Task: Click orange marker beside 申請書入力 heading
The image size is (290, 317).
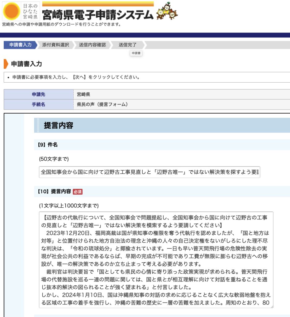Action: (x=6, y=64)
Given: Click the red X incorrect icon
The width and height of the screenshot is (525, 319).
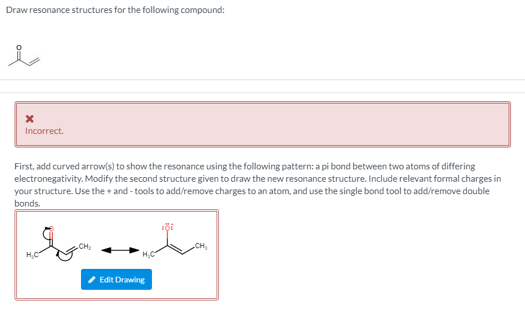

Письменное задание: Обновите листинг целиком, заменив «Click» на «Select» и ничего больше не меняя. Изображения в ответ не включайте.

Разобранный ответ:
Task: Select orange marker beside 申請書入力 heading
The image size is (290, 317).
Action: (x=6, y=64)
Given: Select the red X incorrect icon
The width and height of the screenshot is (525, 319).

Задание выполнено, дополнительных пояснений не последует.